Thomas Leys, an investment manager at Aberdeen Standard Investments, warns that focusing on reducing portfolio emissions often misses the real-world target. Utilities, automakers, and industries are seeking ways to transition from fossil fuels to renewable energy and electric processes. The approach of withdrawing from emissions-intensive sectors and companies may cut off capital from areas with high investment needs.
In the MSCI All Country World Index, the sectors of Energy, Materials, Automobiles, Utilities, and Industrials account for over three-quarters of emissions but only one-fifth of market capitalization. Investors can significantly reduce their portfolio emissions by avoiding a few companies within these sectors. However, it's crucial to ensure that these companies have credible decarbonization plans before making investment decisions.
The International Energy Agency (IEA) states that around 40% of companies committing to net-zero targets have yet to disclose details about their plans. Forward-thinking investors should focus on companies with ambitious decarbonization goals, but it's essential to verify the credibility of these plans before investing. The sectors mentioned in Figure 1 consistently top the emissions rankings of the MSCI All Country World Index, making them areas of focus for climate-conscious investors.
Figure 1 shows the emissions ranking in the MSCI All Country World Index.
[Figure 1 would be a link to an image or graph showing the emissions ranking in the MSCI All Country World Index]
In conclusion, climate-conscious investors are increasingly backing high-emission companies with ambitious decarbonization plans that demonstrate credible, measurable progress toward reducing emissions, engage transparently on ESG factors, and align their strategies with broader sustainability goals while generating competitive financial returns.
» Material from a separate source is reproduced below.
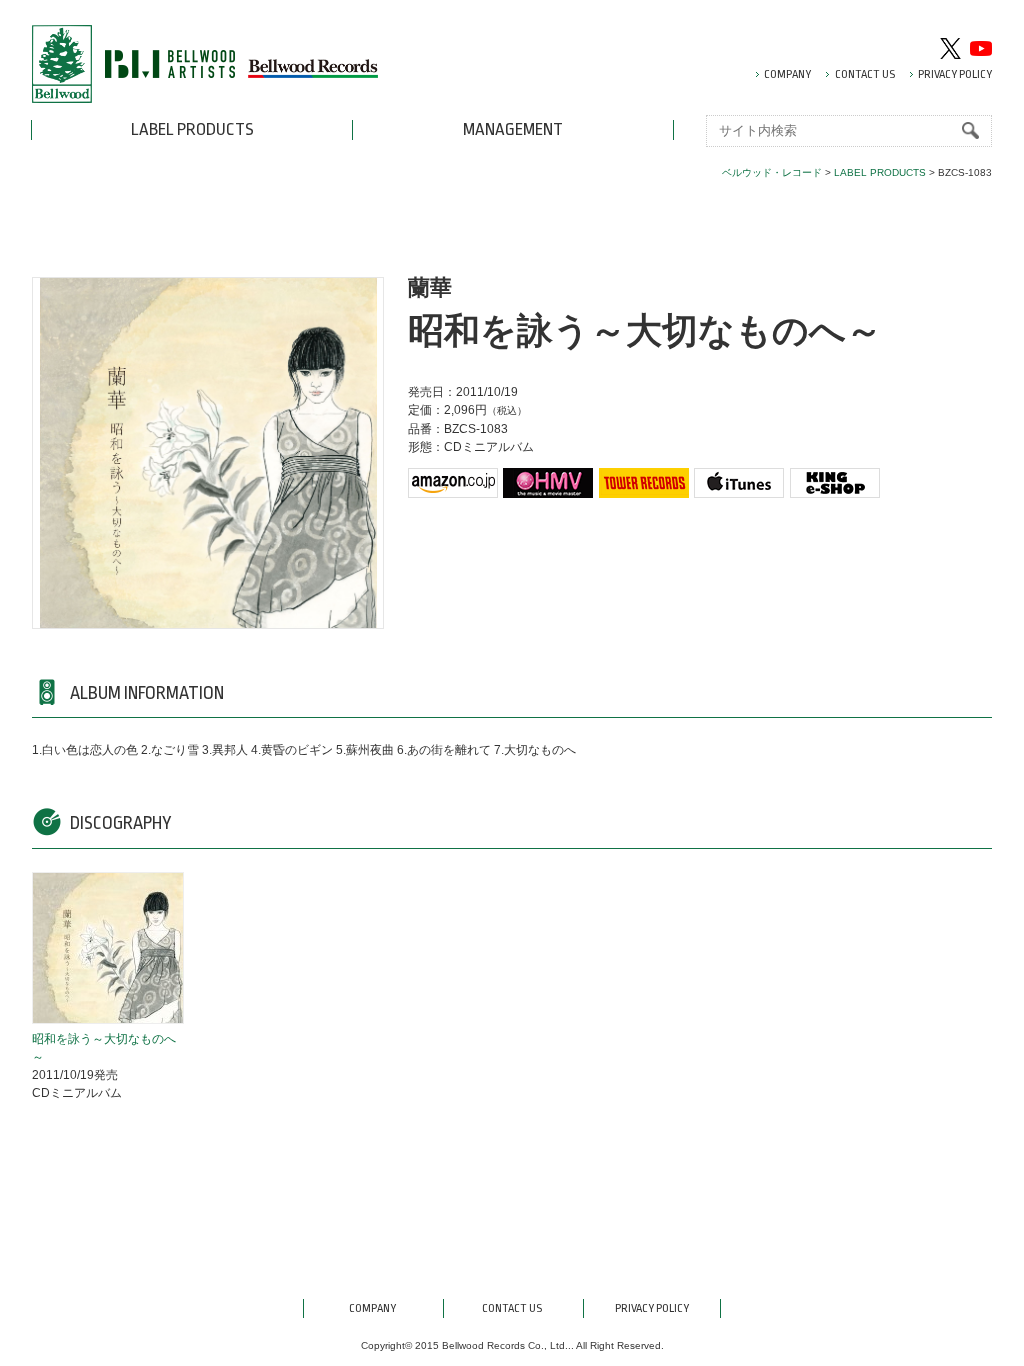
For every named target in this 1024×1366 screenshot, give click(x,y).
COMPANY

By combining these factors, high-emission companies can position themselves as attractive investment opportunities for climate-conscious capital seeking impactful transformation rather than simple avoidance.
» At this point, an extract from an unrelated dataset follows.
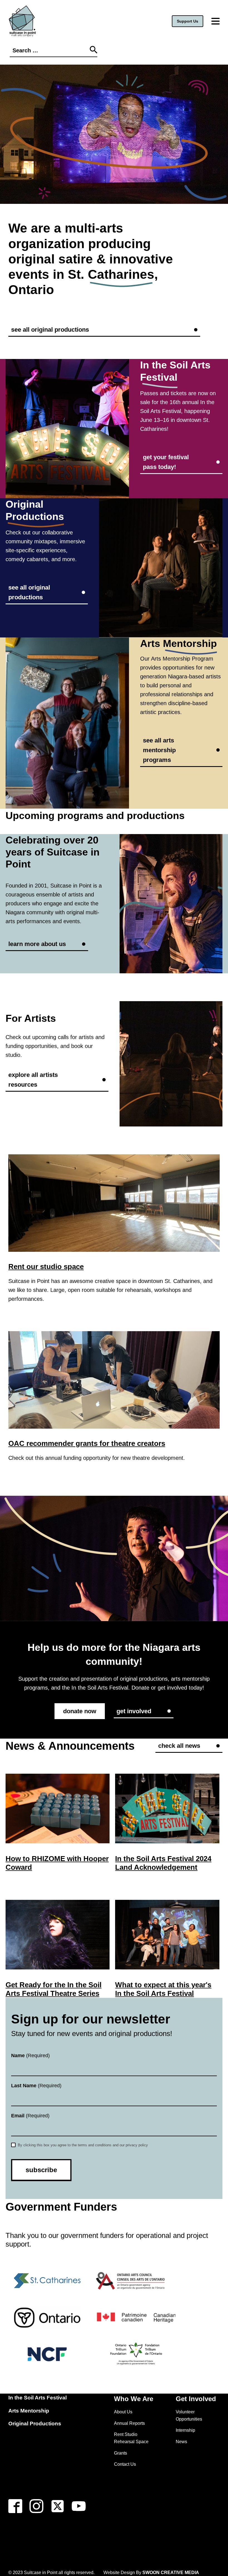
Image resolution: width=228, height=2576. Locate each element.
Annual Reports (129, 2423)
- Some high-emission companies with credible and measurable decarbonization plans are receiving investments from environmental-science focused investors, such as Nordea with their Global Climate Transition Engagement Strategy.
- Transparency in reporting ESG integration, sustainability progress, and carbon intensity reduction is vital for climate-conscious investors, as many institutional investors are prioritizing these factors and may end relationships with fund managers lacking ESG commitment.
- Operational and product lifecycle decarbonization is an approach adopted by leading firms seeking to reduce their emissions across the entire value chain. For instance, Lafarge Holcim, a high-emission company in the cement industry, aims to decrease Scope 1 and 2 emissions by specific percentages by 2030.